== Excerpted data ==
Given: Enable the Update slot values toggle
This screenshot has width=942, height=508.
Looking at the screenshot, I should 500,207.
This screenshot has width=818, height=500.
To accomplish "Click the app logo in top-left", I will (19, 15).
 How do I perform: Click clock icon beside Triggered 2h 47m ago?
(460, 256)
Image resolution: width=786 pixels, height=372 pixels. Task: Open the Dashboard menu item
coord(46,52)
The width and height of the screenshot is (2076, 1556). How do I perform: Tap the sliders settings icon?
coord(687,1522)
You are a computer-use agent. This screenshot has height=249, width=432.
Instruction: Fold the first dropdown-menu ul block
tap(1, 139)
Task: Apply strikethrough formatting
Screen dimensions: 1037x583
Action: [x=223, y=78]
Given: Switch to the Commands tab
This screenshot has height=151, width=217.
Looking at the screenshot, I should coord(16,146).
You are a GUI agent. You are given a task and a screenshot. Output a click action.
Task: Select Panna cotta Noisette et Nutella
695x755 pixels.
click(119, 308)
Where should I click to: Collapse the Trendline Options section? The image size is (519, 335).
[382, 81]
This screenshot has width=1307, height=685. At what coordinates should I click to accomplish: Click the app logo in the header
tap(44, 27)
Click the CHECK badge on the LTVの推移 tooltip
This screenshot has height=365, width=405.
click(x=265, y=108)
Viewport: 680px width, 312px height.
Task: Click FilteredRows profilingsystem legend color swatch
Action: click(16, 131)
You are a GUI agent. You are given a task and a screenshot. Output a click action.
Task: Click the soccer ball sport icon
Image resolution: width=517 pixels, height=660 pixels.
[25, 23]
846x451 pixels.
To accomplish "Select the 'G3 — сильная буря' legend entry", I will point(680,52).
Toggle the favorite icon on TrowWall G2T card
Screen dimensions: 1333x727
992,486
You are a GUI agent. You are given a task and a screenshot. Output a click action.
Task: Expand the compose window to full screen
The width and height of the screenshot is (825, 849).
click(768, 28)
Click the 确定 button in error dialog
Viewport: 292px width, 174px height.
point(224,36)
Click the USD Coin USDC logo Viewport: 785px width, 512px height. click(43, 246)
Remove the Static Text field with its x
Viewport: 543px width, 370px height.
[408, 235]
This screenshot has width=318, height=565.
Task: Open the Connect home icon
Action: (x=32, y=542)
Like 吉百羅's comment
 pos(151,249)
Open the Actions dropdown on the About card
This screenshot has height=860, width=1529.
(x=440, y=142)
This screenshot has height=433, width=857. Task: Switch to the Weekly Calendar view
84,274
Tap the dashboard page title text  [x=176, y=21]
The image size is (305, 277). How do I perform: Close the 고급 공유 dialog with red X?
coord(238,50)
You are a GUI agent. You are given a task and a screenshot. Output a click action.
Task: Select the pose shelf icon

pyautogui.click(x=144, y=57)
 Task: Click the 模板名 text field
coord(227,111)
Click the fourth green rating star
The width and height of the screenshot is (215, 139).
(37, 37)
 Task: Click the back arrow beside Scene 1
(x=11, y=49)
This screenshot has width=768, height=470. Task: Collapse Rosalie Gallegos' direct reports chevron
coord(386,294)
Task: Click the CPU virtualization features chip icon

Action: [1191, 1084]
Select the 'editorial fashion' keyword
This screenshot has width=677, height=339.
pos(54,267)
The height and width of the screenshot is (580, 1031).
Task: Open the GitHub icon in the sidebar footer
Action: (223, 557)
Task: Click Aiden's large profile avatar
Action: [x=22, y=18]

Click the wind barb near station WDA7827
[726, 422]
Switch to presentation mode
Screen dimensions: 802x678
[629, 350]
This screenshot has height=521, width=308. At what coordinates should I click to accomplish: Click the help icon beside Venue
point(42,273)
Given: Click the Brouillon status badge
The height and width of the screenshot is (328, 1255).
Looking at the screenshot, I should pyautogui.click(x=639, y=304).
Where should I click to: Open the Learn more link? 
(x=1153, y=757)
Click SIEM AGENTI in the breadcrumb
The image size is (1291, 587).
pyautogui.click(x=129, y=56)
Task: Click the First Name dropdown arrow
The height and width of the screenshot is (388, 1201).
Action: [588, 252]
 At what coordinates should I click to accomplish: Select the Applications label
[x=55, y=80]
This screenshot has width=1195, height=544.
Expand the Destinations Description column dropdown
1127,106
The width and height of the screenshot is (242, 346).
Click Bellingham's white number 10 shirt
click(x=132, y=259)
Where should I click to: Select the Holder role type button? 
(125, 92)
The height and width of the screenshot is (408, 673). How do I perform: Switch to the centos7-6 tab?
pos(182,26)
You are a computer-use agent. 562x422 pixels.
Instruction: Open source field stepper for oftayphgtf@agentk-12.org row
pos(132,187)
===
Exercise brief: Pick out each line above that includes the word "Open" and reproduce those lines in full.

Result below:
Image resolution: width=786 pixels, height=372 pixels. Task: Open the Dashboard menu item
Task: Open the Connect home icon
Open the Actions dropdown on the About card
Task: Open the GitHub icon in the sidebar footer
Where should I click to: Open the Learn more link? 
Instruction: Open source field stepper for oftayphgtf@agentk-12.org row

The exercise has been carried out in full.